While the company insists it isn't selling your personal data to others or "collecting any new data," most of the criticism over the new policy boils down to concerns over how Google is handling the personal information it is collecting. Those concerns range from whether consumers are adequately informed about the specific personal information and access rights they're surrendering when they use Google's services, to the implications of Google's richer data profiles — particularly as they relate to hacking and identity theft.

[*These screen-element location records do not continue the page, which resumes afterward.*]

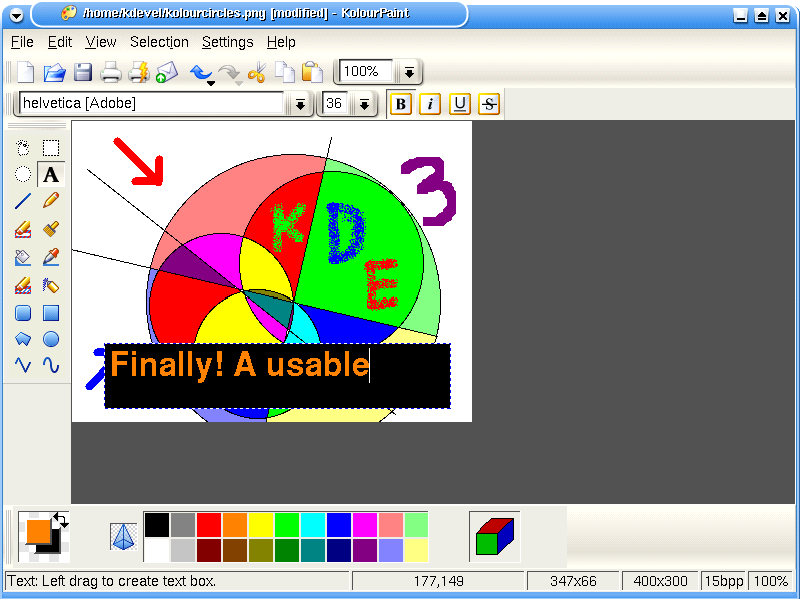Pick the Color Picker eyedropper tool

click(50, 257)
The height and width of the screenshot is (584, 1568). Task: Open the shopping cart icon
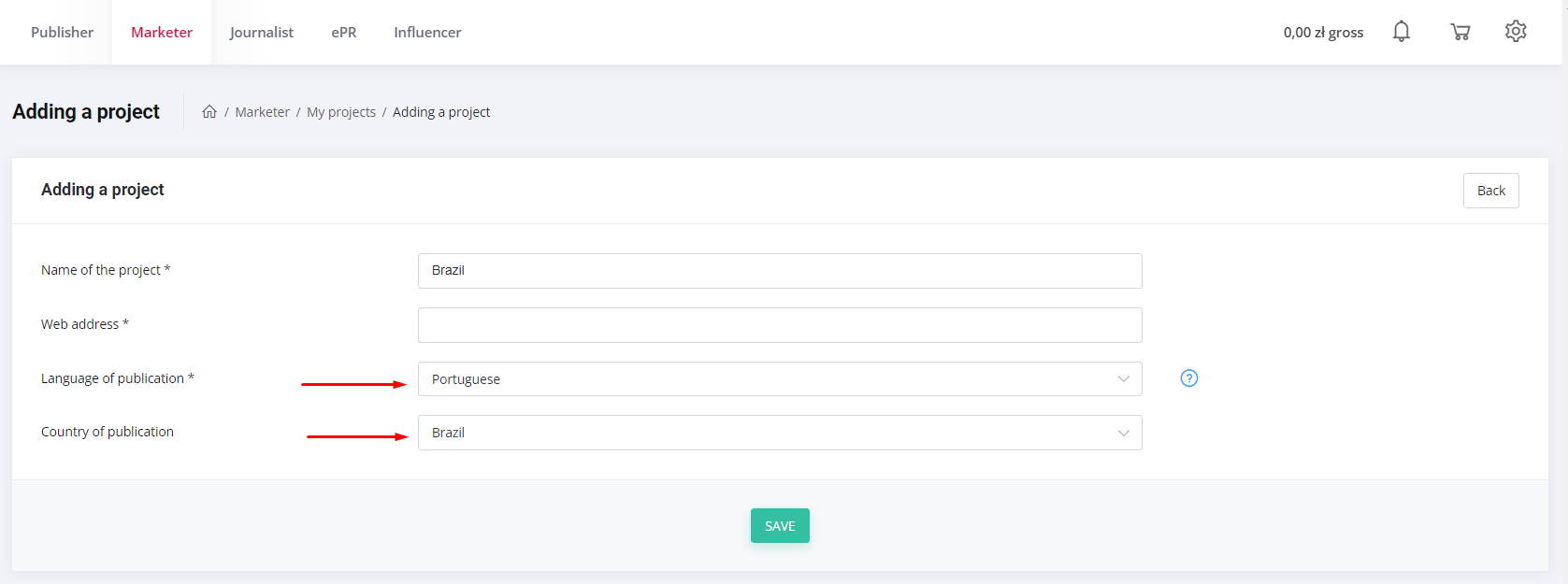[1460, 32]
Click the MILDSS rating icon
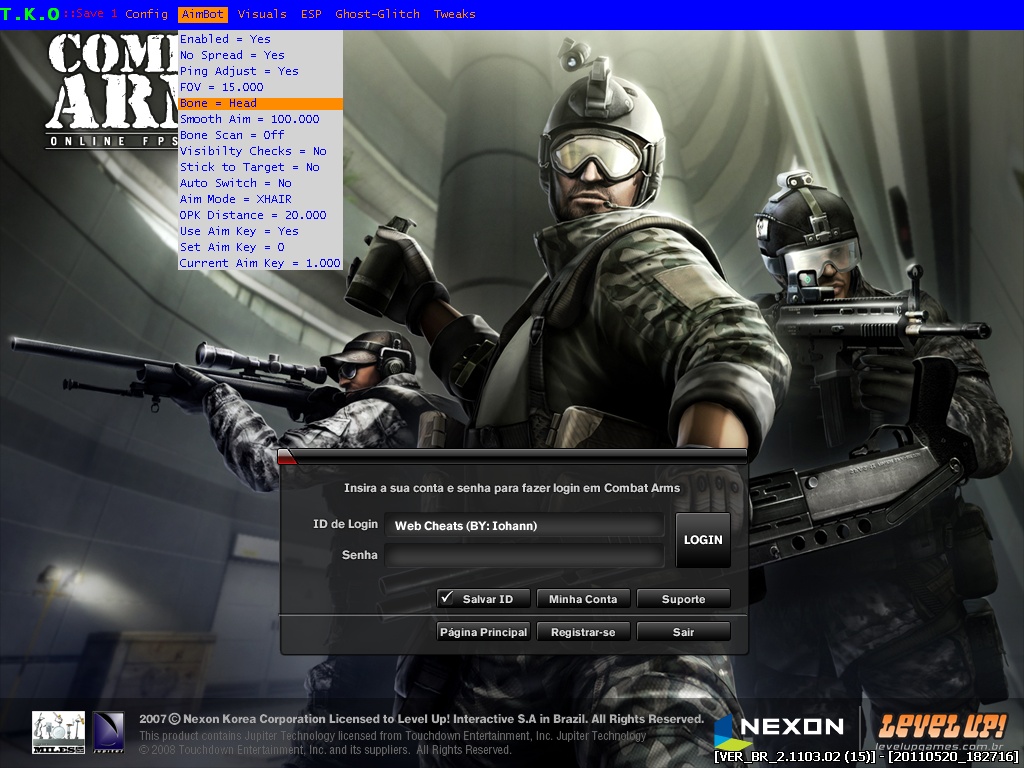1024x768 pixels. click(57, 729)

So what do the changes mean for you? First, regardless of how you feel about the new policy, it is much simpler and easier to understand, and it's actually possible to read through the entire policy. Second, the changes will allow Google to share your data between its services, meaning if you do a lot of Google searches for Mexican food, you might get videos on Mexico in your recommended YouTube videos, or links to travel agencies in your Gmail window. And third, the individual privacy controls aren't changing, which means all the privacy settings are in the same place they've always been. In any event, the new policy is here (at least for now), and users that want to lock things down as much as possible should follow Google's advice in today's blog post:
"If you don’t think information sharing will improve your experience, you can use our privacy tools to do things like edit or turn off your search history and YouTube history, control the way Google tailors ads to your interests and browse the web "incognito" using Chrome. You can use services like Search, Maps and YouTube if you are not signed in. You can even separate your information into different accounts, since we don’t combine personal information across them."